— start of Excerpted passage —

By:Nghiinomenwa-vali Erastus
Putting Namibia’s diamond export to Botswana and the country’s trade partnership with South Africa aside, the Wenela Border Post has been channelling more Namibian products into Africa.
In the lens of promoting intra-Africa trade, statistics from the Namibia Statistic Agency show that between February and May 2023, Namibia exported N$3,2 billion worth of goods through Wenela Border Post.
Some of the countries that have been noted using the Wenela Border Post are mostly Zambia and the Democratic Republic of the Congo (DRC), while Malawi, Rwanda, Zimbabwe and Tanzania have also utilised the border posts according to trade statistics.
Exporting via road is the third most used mode of transport used by Namibian exporters, especially those exporting inside Africa (southern Africa)- utilising various border posts.
However, for May 2023 the road was the second most used for the country’s export, with 181,174 tonnes of goods entered the country by road. This is an increase of 14.8% from the tonnes recorded the previous month.
The main border posts used for export via road for the highlighted months in 2023 were Wenela Border Post and Trans Kalahari Border Post.

— end of Excerpted passage —
— start of Data shown —

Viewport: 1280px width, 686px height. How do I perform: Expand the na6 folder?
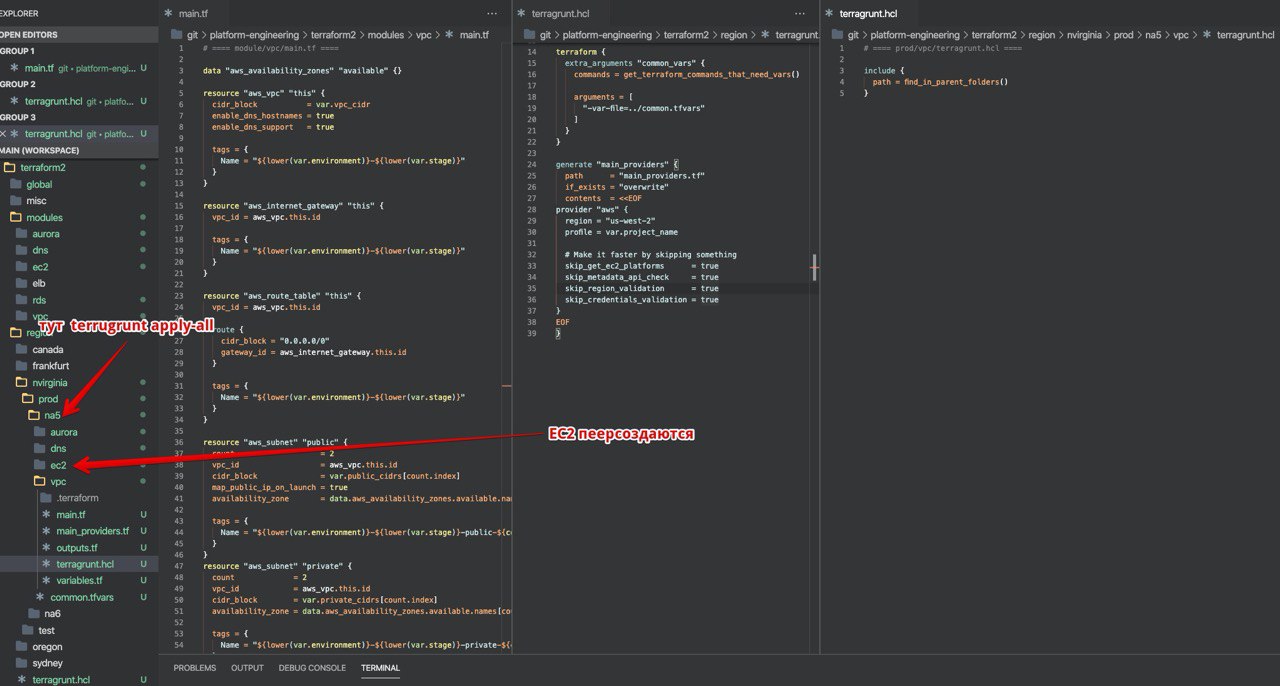click(52, 613)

— end of Data shown —

- [Objectives]:
**1)** Translate this sentence from the passage on Namibian exports through the Wenela Border Post into Spanish: "The main border posts used for export via road for the highlighted months in 2023 were Wenela Border Post and Trans Kalahari Border Post."
**2)** Determine whether each statement agrees with the passage on Namibian exports through the Wenela Border Post, answering yes or no and quoting the words that decide it. (a) Namibia exported N$3,2 billion worth of goods through Wenela Border Post between February and May 2023. (b) Road is the most used mode of transport for Namibian exporters. (c) Zambia and the DRC are mostly the countries noted using Wenela Border Post.
**3)** Resume the passage on Namibian exports through the Wenela Border Post, starting after its final sentence.

- [Task results]:
**1)** Los principales puestos fronterizos utilizados para la exportación por carretera durante los meses señalados de 2023 fueron el Puesto Fronterizo de Wenela y el Puesto Fronterizo de Trans Kalahari.

**2)**
(a) Yes: "between February and May 2023, Namibia exported N$3,2 billion worth of goods through Wenela Border Post."
(b) No: "Exporting via road is the third most used mode of transport used by Namibian exporters"
(c) Yes: "Some of the countries that have been noted using the Wenela Border Post are mostly Zambia and the Democratic Republic of the Congo (DRC)"

**3)**
The border posts that are gateway into Africa, the country has used for export, are Ariamsvlei and Noordoewer, mostly used for live animals and gold export to South Africa.
Another border post is Ngoma which connects Namibia with Botswana and Zambia. Namibia has also utilised it for export, facilitating around N$200 million worth of export.
Fish is the main product that is being exported via the Wenela Border Post, destined for Zambia and the DRC. For May 2023, Zambia bought N$225 million of Namibian fish.
The data also shows that Namibia sold N$725 million worth of goods through the Wenela Border Post in April 2023, accounting for 9.6% of the country’s export.
In May the country exported N$672 million worth of goods, which accounted for 7.2% of the country’s total export.
The Wenela Border Post is also part of the Walvis Bay-Ndola-Lubumbashi Corridor Development Initiative which connects Namibia, Zambia and the DRC.
Border posts’ efficiency and mobility connections are critical to the envisaged intra-Africa trade as promoted under the Africa Continental Free Trade Area (AfCFTA).
Namibia has rectified AfCFTA and together with the Southern African Customs Union (SACU) have submitted their tariff offer in fulfilment of the continent “Agenda 2063: The Africa We Want”.
The high-ambition trade agreement covers a comprehensive scope that includes critical areas of Africa’s economy, such as digital trade and investment protection, amongst other areas.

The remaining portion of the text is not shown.